#### PROBLEMS AND TASKS:
1 - In the text on invoice extraction, how many invoices does the eval suite contain?
2 - Pick up the text on invoice extraction after its last sentence and continue it.

#### TEXT:
§

Validation layer: Zod schema validation on the parsed response. Line item totals must sum to the invoice total ± 0.01. If validation fails, we retry once with a correction prompt; if it fails again, the invoice goes to the manual review queue.

Evals: the part everyone skips

We built a small eval suite of 200 invoices with known-good extractions. Every prompt change runs against the suite before deployment. We track field-level accuracy, not just overall accuracy — it's easy to have high aggregate accuracy while one field (e.g., tax amount) is consistently wrong.

The eval suite caught three regressions during development that we would have shipped without it. It adds maybe 30 minutes to each deployment cycle. Worth every second.

§

#### AVAILABLE DATA:
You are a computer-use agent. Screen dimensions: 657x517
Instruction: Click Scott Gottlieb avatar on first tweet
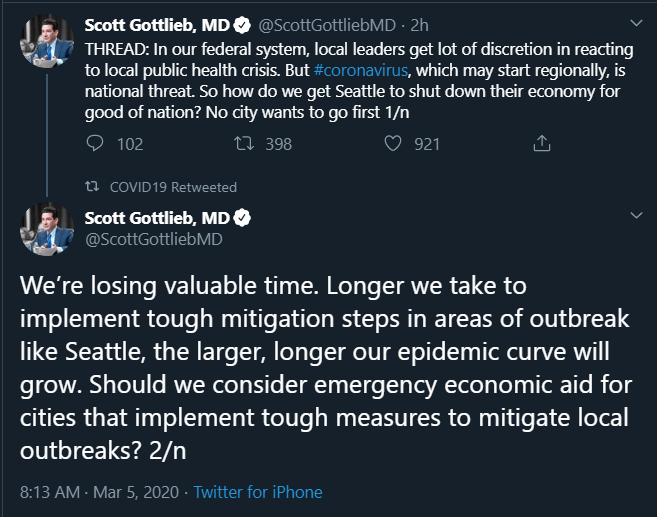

§

#### ANSWERS BY ITEM:
1 - The eval suite contains 200 invoices with known-good extractions.

2 -
Fallback and cost management

GPT-4o is expensive at volume. We added a routing layer: simple invoices (single-page, known vendors with high confidence on first extract) are routed to gpt-4o-mini. Complex or multi-page invoices go to gpt-4o. This brought per-invoice cost down by ~55% with no measurable accuracy drop on the simple tier.

Results

Extraction accuracy on the eval suite: 98.7%, up from 91%. Manual corrections dropped from ~100/day to ~15/day. Maintenance burden fell from 20% of an engineer's time to near zero — prompt updates take minutes, not days. The client recovered the project cost in under three months through saved labour.